Les caméras thermiques permettent de localiser les petits
Des pilotes de drones engagés utilisent des drones équipés de caméras thermiques qui s'avèrent très efficaces. La plupart du temps, les prairies sont survolées tôt le matin ou le soir, car il faut une différence de température entre le sol et le faon pour que la caméra puisse détecter la source de chaleur.
Ce sont de petits points lumineux. Il faut faire attention à ne pas les manquer sur l'écran. Lorsqu'un faon est trouvé et qu'il commence à s'enfuir, il est mis en sécurité (à la lisière de la forêt).
S'il se couche au sol, les sauveteurs le maintien dans une caisse et la marque avec des drapeaux bien visibles ou similaires. L'agriculteur contournera la zone. La prairie doit être fauchée en quelques heures, car les petits chevreuils doivent être allaités.
Ne pas toucher à mains nues !
Les animaux repérés sont mis en sécurité de manière bien visible ou emportés hors de la prairie. Ils ne doivent PAS être touchés à mains nues ! Si la biche sentait une odeur étrangère, elle n'accepterait plus sa progéniture.

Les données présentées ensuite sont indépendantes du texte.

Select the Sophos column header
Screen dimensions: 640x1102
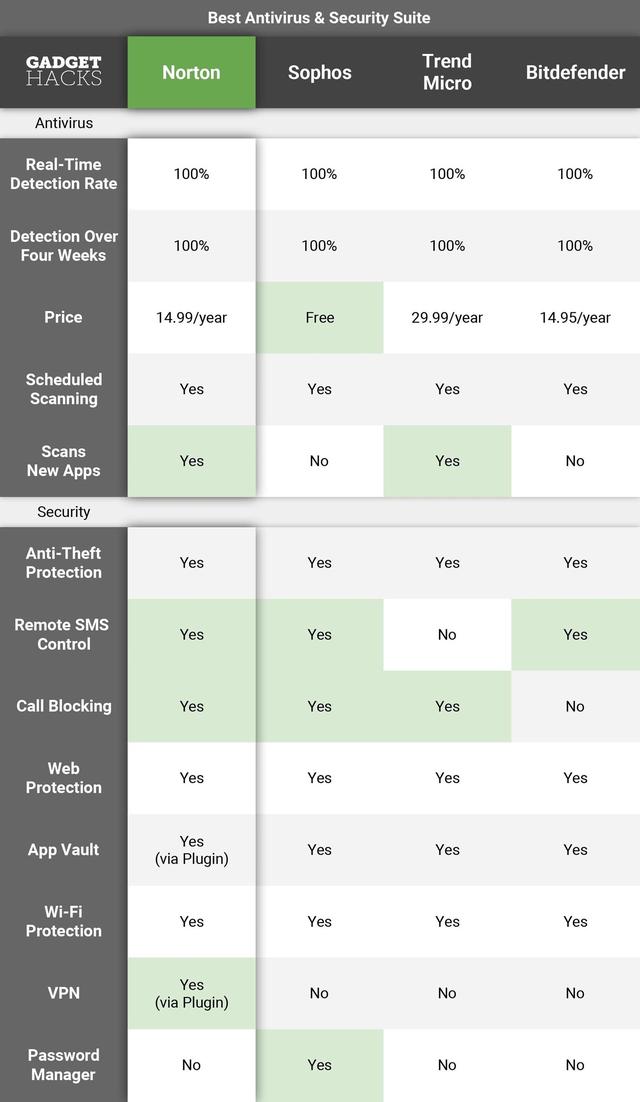(x=319, y=72)
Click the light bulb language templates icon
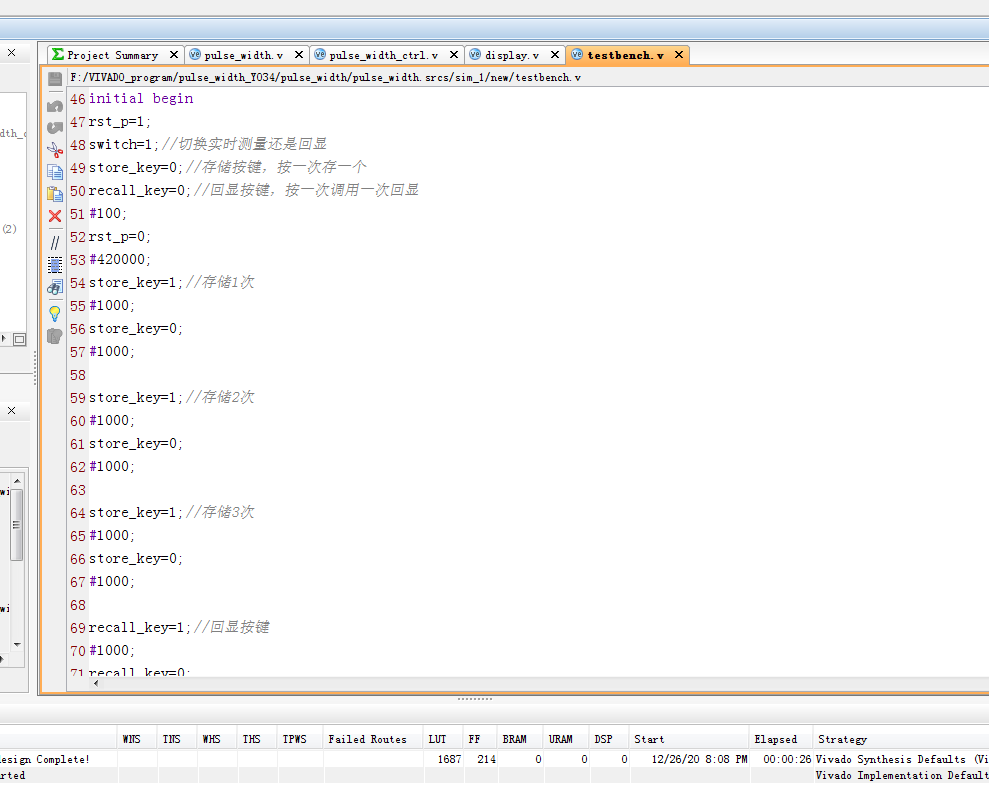Image resolution: width=989 pixels, height=790 pixels. click(x=55, y=313)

Les mères restent généralement cachées à proximité, à la lisière de la forêt, et voient ce qui se passe.
Un équipement coûteux
Les pilotes de drones travaillent bénévolement et beaucoup paient eux-mêmes leur équipement coûteux.
Le coût d'un multicoptère avec caméra thermique supplémentaire, écran, batteries, etc. s'élève à plusieurs milliers de francs.